Ardha Candra balas menertawakan makhluk tersebut. "Terus," ujarnya. "Ini apa namanya, hah?" Ia geleng-gelengkan kepala. "Kau menghabiskan waktu bersamaku di sini, apa bukan 'kurang kerjaan' itu namanya?"
"Sudah kukatakan bukan?" Makhluk itu tersenyum lebar. "Aku punya urusan denganmu."
"Baiklah, sebagai syaratnya," kekeh Ardha Candra, ia punya satu siasat di dalam kepalanya untuk membuktikan kebenaran akan jati diri makhluk di hadapannya sekarang itu. "Bisa," ujarnya. "Kau mengubah dirimu menjadi wujud Tuhan?"
"Kau sudah kehilangan akal sehatmu, kawan," balas makhluk itu. "Sepertinya para dokter itu melupakan tugas mereka di bagian otakmu itu."
"Oke-oke-oke," kekeh Ardha Candra pula, merasa senang dapat membalas segala tertawaan dari makhluk tersebut pada dirinya. "Bagaimana kalau," ujarnya, lantas menggaruk-garuk dagu yang ditumbuhi rambut-rambut hitam legam, rapat, dan kasar. "Bagaimana kalau dengan salah satu dari sekian banyak tangan-kanan Tuhan di muka Bumi ini. Bisa?"

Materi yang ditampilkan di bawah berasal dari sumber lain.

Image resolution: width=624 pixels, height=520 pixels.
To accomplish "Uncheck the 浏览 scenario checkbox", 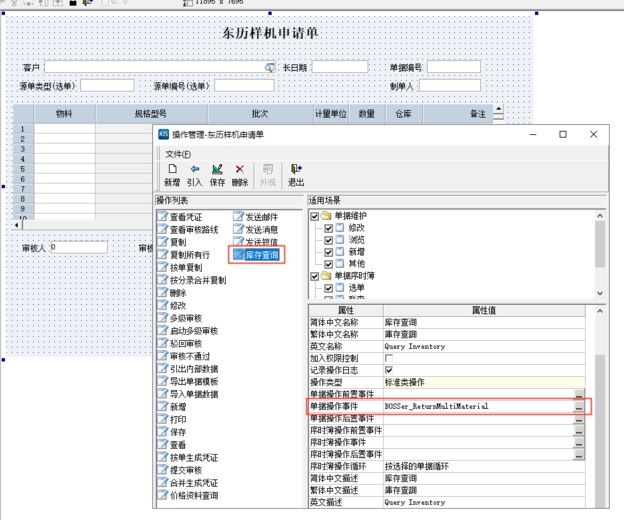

"Aku tidak akan pernah mau berubah menjadi siapa pun di antara para Nabi dan Rasul-Nya," makhluk bersayap tersenyum lebar. "Jika itu yang kau maksudkan."
"Apa susahnya?" kekeh Ardha Candra. Tapi, ia belum yakin benar dengan sosok yang mengaku sebagai salah satu dari Malaikat Utama itu. "Bukankah kalian punya kemampuan khusus untuk mengubah wujud kalian sendiri menjadi apa pun?"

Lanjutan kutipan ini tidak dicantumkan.